▶ WORK REQUIRED
The answer must be a single number: how many lines below contain "every".

▽

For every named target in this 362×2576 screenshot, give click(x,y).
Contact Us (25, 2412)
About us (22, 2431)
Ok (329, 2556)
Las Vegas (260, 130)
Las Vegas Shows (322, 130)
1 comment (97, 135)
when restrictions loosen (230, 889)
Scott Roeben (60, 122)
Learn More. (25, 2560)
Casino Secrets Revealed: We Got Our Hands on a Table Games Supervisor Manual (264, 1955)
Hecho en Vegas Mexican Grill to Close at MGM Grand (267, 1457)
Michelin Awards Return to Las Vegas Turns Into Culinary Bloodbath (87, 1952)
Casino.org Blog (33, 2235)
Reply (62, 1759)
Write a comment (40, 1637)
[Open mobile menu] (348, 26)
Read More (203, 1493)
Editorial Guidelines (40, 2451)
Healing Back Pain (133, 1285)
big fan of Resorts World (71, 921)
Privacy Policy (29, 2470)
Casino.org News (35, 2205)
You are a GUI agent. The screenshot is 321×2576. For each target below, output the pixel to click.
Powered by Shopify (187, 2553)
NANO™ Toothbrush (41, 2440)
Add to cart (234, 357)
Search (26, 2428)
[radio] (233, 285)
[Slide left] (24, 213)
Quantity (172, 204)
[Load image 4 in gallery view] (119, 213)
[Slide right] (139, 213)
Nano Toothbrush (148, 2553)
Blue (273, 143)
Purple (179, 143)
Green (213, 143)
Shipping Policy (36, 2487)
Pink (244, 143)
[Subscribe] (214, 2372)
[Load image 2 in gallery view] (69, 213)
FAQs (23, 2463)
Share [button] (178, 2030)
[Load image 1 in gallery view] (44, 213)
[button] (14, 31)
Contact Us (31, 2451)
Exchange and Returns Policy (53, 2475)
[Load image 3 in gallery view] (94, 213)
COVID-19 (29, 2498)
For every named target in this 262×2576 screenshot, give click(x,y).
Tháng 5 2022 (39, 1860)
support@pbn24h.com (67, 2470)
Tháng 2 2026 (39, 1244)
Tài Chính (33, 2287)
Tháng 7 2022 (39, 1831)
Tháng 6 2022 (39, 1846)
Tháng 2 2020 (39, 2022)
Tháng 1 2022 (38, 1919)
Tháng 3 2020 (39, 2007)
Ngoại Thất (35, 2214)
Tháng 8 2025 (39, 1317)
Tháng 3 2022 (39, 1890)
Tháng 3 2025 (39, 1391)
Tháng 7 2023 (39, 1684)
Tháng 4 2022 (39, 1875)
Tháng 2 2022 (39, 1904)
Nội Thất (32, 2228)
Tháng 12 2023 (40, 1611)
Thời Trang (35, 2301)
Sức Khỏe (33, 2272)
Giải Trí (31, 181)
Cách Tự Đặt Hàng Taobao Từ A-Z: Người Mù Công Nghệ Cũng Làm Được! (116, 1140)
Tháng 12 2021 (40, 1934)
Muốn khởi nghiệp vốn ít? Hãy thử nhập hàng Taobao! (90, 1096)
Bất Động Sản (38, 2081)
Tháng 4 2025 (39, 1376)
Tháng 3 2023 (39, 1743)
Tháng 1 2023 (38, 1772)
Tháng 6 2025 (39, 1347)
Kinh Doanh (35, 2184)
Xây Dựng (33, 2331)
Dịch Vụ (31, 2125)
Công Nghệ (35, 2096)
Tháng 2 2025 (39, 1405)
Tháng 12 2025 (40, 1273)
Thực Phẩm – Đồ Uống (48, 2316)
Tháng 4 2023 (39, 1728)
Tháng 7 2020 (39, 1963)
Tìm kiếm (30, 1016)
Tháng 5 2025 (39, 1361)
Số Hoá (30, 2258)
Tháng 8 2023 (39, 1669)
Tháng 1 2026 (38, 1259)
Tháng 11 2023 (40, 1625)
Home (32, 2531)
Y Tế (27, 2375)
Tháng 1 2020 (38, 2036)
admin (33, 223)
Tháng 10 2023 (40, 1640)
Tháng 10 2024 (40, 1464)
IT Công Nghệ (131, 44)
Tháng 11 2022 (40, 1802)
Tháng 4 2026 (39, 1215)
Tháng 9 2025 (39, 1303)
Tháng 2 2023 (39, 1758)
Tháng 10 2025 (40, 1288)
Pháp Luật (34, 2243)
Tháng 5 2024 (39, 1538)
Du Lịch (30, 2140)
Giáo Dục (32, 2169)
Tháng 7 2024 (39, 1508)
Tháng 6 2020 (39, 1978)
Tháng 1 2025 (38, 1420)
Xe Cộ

△

▶ SOLUTION
2